The U.S. Army released its findings Friday of an investigation into the events surrounding the death of Spc. Vanessa Guillen at Fort Hood. Guillen died on April 22, 2020, killed by Spc. Aaron Robinson.
Among the report’s findings, investigators say Guillen was sexually harassed and reported it on two separate occasions, creating a hostile environment. They say Guillen’s leaders failed to take appropriate action and that the allegations were not moved up the chain of command.
Investigators also say Robinson did not harass Guillen, but that he did sexually harass another soldier between April 2019 to September 2019.
According to the report, the Acting Senior Commander of Fort Hood misjudged the significance of Spc. Guillen’s disappearance and was overly reluctant to engage the media, misjudging how big of an event it would become.
By the time Fort Hood reversed course, the investigators say the post had lost the trust of the Guillen Family and damaged the trust, confidence, and reputation of Fort Hood and the U.S. Army.
You can read the full report here:
The report does say that Fort Hood leadership conducted a well-coordinated search for Spc. Guillen, determining quickly that her disappearance was likely not voluntary.

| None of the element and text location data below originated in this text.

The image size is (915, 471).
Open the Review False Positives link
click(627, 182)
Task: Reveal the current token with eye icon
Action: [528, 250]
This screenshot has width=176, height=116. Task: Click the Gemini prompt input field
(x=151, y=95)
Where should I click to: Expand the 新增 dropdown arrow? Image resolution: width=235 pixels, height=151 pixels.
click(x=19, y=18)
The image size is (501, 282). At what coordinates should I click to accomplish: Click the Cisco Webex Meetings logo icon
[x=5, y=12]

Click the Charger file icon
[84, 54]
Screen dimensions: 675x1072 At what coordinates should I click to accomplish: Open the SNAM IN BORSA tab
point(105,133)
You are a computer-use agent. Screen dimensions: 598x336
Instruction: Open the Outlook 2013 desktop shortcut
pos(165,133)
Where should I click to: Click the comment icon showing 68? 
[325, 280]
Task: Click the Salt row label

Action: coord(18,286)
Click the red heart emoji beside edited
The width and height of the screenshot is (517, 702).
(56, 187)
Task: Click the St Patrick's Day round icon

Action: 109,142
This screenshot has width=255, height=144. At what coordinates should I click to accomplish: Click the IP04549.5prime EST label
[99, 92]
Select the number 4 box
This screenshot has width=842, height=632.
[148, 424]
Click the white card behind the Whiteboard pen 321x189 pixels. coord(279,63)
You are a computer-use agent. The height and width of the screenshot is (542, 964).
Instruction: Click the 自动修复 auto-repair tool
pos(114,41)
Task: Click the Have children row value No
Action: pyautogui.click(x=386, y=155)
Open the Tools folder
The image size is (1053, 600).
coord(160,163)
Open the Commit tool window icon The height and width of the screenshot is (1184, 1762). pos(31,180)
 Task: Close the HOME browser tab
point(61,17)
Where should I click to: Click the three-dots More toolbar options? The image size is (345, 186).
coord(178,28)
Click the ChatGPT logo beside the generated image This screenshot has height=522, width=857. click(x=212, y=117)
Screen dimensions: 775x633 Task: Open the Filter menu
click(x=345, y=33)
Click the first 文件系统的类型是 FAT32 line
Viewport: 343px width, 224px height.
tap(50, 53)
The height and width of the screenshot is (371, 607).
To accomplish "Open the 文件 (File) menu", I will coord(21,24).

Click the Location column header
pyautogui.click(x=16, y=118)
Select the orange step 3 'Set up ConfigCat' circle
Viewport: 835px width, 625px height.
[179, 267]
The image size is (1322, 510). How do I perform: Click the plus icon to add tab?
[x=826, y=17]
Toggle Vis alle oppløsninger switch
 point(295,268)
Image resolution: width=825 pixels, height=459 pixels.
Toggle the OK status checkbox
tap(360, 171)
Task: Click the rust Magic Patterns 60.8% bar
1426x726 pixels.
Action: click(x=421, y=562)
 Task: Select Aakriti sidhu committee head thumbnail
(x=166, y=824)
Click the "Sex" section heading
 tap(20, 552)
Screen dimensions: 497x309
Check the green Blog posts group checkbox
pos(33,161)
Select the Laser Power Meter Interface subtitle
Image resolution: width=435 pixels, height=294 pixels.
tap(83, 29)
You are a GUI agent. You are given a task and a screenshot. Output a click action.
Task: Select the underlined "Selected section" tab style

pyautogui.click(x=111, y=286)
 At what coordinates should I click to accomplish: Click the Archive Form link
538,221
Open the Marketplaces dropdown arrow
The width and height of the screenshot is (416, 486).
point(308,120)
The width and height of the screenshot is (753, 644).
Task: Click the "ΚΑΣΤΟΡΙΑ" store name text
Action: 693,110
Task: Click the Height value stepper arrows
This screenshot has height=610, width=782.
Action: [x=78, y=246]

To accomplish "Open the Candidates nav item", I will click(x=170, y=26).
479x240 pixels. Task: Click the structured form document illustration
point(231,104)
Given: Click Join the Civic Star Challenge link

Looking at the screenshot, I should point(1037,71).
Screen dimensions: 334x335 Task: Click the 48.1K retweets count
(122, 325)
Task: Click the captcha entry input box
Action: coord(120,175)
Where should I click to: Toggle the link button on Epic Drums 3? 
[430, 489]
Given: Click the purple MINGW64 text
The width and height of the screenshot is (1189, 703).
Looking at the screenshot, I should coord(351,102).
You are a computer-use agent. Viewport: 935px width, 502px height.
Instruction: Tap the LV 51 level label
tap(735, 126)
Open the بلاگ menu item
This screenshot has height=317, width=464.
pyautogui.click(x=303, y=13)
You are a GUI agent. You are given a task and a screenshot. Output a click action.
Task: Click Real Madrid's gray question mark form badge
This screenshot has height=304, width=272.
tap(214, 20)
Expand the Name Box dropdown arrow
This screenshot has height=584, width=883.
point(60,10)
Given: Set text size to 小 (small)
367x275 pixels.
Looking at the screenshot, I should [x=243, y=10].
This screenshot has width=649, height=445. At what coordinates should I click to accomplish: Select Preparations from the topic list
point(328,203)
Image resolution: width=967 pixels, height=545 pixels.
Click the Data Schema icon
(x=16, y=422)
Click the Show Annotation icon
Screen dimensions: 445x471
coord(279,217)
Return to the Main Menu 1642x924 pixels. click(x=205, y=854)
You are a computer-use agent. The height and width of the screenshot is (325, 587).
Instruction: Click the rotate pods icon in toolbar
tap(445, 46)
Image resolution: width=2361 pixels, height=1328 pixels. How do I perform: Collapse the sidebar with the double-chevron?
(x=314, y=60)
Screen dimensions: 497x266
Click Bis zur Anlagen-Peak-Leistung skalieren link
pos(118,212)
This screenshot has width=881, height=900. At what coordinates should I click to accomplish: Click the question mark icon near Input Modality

Gen. Michael X. Garrett, the commanding general of U.S. Army Forces Command directed the relief of five current or former leaders in the 3rd Cavalry Regiment. Three of them will also receive General Officer Memorandums of Reprimands.
Gen. Garrett also directed Lt. Gen. Pat White, commanding general of III Corps, to take further action against seven other additional officers and non-commissioned officers. An eighth non-commissioned officer will be handled by a separate command. All will also receive General Officer Memorandums of Reprimands.